Aber um in das Büro überhaupt hineinzukommen, musste ich die Glastür einen Spalt öffnen, mich durch diesen Spalt hindurch nach rechts durchschieben (mit angehaltener Luft), noch mal tief durchatmen, Tür jetzt schließen und drin war ich. Es dauerte dann einige Zeit, bis die Diskussion am anderen Schreibtisch beendet war und ich an die Reihe kam.

Und während ich da stand und wartete, stand der Mächtige auf und verließ das Büro plötzlich. Dafür polterten zwei Typen herein. Der eine mit einem merkwürdigen Gerät, dass sich als Geldzählmaschine entpuppen sollte, der andere mit einem viertel Kubikmeter Geldscheinen. Dann kam noch einer, der Banderolen für die gezählten Geldscheine und einen Stempel dabei hatte, mit dem er die gezählten Geldbündel mit Datum und dem Hinweis auf Richtigkeit abstempelte. Und dann ging es los, die Geldzählmaschine ratterte, der Banderolenstempelmann stempelte und Haufen (nicht Häufchen) von Geldbündeln türmten sich auf dem Schreibtisch des Dicken. Der wiederum, der Dicke, also der mächtige Schreibtischmann, hatte sich auf den Tresor gesetzt, der, wenn man durch die Glastür ins Büro kam, gleich rechts stand. Der konnte da gut sitzen. Der hatte nicht viel zu tun.

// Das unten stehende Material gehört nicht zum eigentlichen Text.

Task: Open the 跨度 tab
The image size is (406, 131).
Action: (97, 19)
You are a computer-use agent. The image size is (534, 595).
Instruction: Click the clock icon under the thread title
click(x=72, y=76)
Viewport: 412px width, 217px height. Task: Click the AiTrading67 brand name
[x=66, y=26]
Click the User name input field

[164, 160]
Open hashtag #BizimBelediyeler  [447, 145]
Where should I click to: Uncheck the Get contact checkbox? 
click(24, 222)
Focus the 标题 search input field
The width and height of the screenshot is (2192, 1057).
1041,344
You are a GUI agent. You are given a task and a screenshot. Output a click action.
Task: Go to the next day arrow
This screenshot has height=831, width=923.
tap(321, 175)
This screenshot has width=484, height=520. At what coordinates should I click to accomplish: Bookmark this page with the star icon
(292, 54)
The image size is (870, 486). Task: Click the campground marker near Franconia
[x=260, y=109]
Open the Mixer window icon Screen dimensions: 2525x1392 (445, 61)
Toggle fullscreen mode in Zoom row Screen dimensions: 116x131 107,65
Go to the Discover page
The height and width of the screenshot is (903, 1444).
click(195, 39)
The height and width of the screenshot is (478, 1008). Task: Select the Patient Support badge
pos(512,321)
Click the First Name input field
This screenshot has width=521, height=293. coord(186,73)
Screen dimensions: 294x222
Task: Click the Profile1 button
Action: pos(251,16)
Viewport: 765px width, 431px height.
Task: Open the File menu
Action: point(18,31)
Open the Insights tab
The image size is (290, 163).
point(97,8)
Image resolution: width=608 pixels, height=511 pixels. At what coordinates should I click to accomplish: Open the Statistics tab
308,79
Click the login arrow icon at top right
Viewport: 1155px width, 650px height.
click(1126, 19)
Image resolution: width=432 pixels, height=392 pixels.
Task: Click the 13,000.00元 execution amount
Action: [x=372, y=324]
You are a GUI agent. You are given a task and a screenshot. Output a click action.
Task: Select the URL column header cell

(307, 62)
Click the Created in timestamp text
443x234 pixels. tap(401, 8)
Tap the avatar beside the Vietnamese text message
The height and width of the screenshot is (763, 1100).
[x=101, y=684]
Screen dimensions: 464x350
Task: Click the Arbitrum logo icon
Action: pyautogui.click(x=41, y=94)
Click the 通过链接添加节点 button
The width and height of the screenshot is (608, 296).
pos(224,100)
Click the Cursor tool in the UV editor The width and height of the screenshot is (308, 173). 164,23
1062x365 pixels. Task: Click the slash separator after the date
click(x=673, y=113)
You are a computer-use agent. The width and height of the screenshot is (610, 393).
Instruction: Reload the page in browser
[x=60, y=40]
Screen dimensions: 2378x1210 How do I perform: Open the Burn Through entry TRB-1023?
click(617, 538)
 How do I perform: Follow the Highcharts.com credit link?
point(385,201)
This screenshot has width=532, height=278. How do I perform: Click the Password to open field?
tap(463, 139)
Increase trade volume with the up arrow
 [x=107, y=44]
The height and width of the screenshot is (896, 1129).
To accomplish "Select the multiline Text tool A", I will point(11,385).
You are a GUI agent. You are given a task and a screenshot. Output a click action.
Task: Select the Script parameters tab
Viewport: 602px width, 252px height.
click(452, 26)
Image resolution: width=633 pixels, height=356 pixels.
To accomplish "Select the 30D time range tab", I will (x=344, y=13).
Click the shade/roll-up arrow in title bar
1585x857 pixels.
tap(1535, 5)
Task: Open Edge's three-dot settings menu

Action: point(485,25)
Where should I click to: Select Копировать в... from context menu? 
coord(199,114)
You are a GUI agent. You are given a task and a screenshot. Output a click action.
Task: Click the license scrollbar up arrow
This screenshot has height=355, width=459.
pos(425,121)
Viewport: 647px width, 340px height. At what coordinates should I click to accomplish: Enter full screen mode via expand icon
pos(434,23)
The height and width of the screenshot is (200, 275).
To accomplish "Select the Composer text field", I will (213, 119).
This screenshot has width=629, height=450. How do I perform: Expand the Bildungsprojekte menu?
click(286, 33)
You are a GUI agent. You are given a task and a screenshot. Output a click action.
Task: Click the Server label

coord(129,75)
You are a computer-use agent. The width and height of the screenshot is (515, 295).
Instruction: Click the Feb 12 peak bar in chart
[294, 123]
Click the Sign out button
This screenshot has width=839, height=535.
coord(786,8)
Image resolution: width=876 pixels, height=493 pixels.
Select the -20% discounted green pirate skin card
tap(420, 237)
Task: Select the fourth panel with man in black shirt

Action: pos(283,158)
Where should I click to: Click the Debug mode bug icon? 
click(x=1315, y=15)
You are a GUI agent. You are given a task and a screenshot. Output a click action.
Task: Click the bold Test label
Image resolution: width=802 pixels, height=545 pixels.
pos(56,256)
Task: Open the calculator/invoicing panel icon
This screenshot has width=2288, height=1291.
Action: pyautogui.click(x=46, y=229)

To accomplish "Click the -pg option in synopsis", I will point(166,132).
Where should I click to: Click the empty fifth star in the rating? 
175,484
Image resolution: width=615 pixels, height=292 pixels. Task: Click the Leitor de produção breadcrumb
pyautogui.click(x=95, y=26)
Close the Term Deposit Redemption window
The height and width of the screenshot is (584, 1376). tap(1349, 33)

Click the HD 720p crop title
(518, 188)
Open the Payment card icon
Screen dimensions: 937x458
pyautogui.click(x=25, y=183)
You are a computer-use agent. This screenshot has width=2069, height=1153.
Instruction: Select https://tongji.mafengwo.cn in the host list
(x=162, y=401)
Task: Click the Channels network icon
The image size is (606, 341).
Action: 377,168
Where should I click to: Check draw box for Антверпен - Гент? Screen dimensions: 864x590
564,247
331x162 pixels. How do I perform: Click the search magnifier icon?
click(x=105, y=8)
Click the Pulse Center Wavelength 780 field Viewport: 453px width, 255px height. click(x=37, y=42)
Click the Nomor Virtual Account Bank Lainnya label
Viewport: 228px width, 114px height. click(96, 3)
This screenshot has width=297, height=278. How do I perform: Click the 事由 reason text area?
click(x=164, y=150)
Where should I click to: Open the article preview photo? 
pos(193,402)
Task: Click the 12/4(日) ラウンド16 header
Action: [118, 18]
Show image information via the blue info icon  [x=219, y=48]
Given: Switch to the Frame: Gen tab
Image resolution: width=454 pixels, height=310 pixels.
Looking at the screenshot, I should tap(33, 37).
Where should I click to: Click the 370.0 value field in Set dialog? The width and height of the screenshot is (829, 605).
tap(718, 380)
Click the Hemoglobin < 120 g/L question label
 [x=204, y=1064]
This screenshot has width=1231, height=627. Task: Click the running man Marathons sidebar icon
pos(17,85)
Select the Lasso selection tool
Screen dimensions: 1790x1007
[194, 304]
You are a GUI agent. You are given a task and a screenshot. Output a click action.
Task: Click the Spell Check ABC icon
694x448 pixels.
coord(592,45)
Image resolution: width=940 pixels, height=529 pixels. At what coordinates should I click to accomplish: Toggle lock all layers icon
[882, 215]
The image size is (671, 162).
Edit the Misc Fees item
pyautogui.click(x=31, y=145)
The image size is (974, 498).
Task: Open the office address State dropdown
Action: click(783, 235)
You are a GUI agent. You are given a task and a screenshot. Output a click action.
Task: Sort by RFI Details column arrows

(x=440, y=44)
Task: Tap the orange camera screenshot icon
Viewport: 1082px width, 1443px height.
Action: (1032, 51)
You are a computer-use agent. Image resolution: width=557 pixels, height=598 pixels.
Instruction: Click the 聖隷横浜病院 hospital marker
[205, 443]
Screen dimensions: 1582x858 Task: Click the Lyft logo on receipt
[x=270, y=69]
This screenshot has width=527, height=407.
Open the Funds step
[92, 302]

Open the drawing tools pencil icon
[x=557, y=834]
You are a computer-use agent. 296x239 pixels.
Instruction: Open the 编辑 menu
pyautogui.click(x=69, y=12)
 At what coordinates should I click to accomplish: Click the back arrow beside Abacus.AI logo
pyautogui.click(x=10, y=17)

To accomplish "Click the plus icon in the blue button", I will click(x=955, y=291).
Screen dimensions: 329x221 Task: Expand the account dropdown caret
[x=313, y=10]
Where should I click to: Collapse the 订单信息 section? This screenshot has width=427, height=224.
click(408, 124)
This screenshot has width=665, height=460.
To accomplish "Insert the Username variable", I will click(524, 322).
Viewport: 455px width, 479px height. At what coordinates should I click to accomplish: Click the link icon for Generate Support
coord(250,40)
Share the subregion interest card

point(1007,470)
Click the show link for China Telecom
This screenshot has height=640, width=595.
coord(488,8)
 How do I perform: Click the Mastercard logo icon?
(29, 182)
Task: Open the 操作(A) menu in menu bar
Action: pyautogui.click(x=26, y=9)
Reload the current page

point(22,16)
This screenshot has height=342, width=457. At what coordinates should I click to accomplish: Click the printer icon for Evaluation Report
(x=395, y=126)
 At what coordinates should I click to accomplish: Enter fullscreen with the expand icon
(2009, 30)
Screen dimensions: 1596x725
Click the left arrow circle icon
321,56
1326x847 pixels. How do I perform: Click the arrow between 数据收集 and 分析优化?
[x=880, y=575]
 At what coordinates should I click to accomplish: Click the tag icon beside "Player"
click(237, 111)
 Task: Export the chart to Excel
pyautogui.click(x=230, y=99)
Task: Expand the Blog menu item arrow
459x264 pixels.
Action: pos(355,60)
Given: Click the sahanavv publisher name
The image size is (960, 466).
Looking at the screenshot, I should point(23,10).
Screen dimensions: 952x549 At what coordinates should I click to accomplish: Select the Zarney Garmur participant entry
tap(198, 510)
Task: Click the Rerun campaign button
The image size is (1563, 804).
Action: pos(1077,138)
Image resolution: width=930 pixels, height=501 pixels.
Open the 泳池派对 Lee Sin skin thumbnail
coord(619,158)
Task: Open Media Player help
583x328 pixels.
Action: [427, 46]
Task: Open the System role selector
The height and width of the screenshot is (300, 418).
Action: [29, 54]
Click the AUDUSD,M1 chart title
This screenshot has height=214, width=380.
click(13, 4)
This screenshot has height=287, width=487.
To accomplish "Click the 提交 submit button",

Irgendwann war ich mit meinem Anliegen fertig und der Dicke, der noch immer auf dem Tresor saß, öffnete mir die Tür. Soweit, dass sie an seinen der Tür gegenüber stehenden Schreibtisch anschlug. So konnte ich da nicht rauskommen. Das erkannte der Dicke dann auch schnell und es entstand ein rechtes Gewurschtel zwischen ihm auf dem Tresor sitzend, der Tür, dem Schreibtisch und mir, bis ich das Büro verlassen konnte. Die Geldzählmaschine ratterte derweil immer weiter…

Und die Wasserrechnung? So richtig verstehe die Kollegen dort wahrscheinlich nicht, aber ich habe den Eindruck, wir sind aus dem System geflogen. Das ist dort alles ganz modern mit Computer und so. Das ist alles ok. Möglich ist es vielleicht auch, dass unser Wasserverbrauch so gering ist, dass es nicht lohnt, das jemand vorbei kommt, den Zähler abließt und dann eine Rechnung schickt. Jedenfalls wurde mir mittlerweile zum dritten Mal mitgeteilt, dass ich erst zahlen kann, wenn ich eine Rechnung habe. Tja Mensch, dann eben näch!